--- START Text passage ---

By Robert Meyer Burnett

This past weekend, I was talking to this sixteen-year-old kid about films, filmmaking and DVDs. He's hoping to one day become a film editor and also happened to be a big fan of science fiction, fantasy and horror films. The discussion quickly turned to his favorite genre films. Now, because I tend to mark events in my own life based on what movies came out during various years, it occurred to me this kid wasn't even born when RE-ANIMATOR, TO LIVE AND DIE IN LA and BACK TO THE FUTURE left theaters. The kid didn't even have his second birthday when either MANHUNTER or ROBOCOP came out ... a few favorite films from my college years. He was probably six when TERMINATOR 2 morphed across the screen, so couldn't have seen it theatrically, unless he had really cool parents.

--- END Text passage ---
--- START Record set ---

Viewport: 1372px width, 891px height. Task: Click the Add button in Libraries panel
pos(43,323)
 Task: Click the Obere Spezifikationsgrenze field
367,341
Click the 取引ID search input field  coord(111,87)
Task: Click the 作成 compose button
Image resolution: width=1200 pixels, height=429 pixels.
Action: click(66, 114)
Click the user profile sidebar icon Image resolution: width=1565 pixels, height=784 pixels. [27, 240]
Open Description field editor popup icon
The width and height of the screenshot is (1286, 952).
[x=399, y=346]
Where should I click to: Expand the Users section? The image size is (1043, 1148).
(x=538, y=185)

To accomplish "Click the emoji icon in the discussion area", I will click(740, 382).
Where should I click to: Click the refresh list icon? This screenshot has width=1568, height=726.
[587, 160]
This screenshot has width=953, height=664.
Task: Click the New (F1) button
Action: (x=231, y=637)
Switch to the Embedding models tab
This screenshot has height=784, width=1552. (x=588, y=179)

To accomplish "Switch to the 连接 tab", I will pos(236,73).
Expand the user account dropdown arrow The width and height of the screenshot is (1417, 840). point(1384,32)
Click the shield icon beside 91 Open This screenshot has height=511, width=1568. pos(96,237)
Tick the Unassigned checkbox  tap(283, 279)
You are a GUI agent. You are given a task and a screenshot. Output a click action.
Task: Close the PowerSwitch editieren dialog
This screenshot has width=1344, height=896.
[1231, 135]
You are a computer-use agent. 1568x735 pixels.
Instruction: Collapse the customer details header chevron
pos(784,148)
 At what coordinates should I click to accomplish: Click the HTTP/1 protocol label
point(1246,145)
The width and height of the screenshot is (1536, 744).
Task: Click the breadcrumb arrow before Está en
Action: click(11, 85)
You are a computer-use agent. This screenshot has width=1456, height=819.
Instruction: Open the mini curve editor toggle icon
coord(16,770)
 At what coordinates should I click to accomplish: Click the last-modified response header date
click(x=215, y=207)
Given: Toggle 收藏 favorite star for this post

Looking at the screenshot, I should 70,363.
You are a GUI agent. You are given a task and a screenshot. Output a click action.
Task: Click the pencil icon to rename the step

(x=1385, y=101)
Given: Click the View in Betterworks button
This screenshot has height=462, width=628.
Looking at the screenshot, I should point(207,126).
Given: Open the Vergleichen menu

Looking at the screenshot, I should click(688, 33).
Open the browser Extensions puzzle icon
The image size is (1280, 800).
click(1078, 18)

--- END Record set ---

* [Instruction 1]:
In the passage about the teenage film fan, what does the sixteen-year-old hope to become one day?
* [Instruction 2]:
Carry on the passage about the teenage film fan from its last sentence.

* [Reply 1]:
A film editor.

* [Reply 2]:
Then I realized during his lifetime, the only truly great genre films released theatrically might be SILENCE OF THE LAMBS, STARSHIP TROOPERS (yes, I'm one of those people) and THE MATRIX (BTW, I'm one of those folks who prefers the original TERMINATOR to its sequel).

I marveled at this.

During the conversation, he explained ARMY OF DARKNESS was one of his very favorite movies. After impressing him that I actually worked on the film while employed by Tony Gardner's Alterian Studios (even getting screen credit as a makeup effects assistant or something), I asked the kid what he thought of the first two films in the series?

He looks at me dumbfounded and asks, "What first two films?"

I'm like, "Dude, you know, EVIL DEAD and EVIL DEAD 2: DEAD BY DAWN."

No, the kid didn't know.

I couldn't believe it.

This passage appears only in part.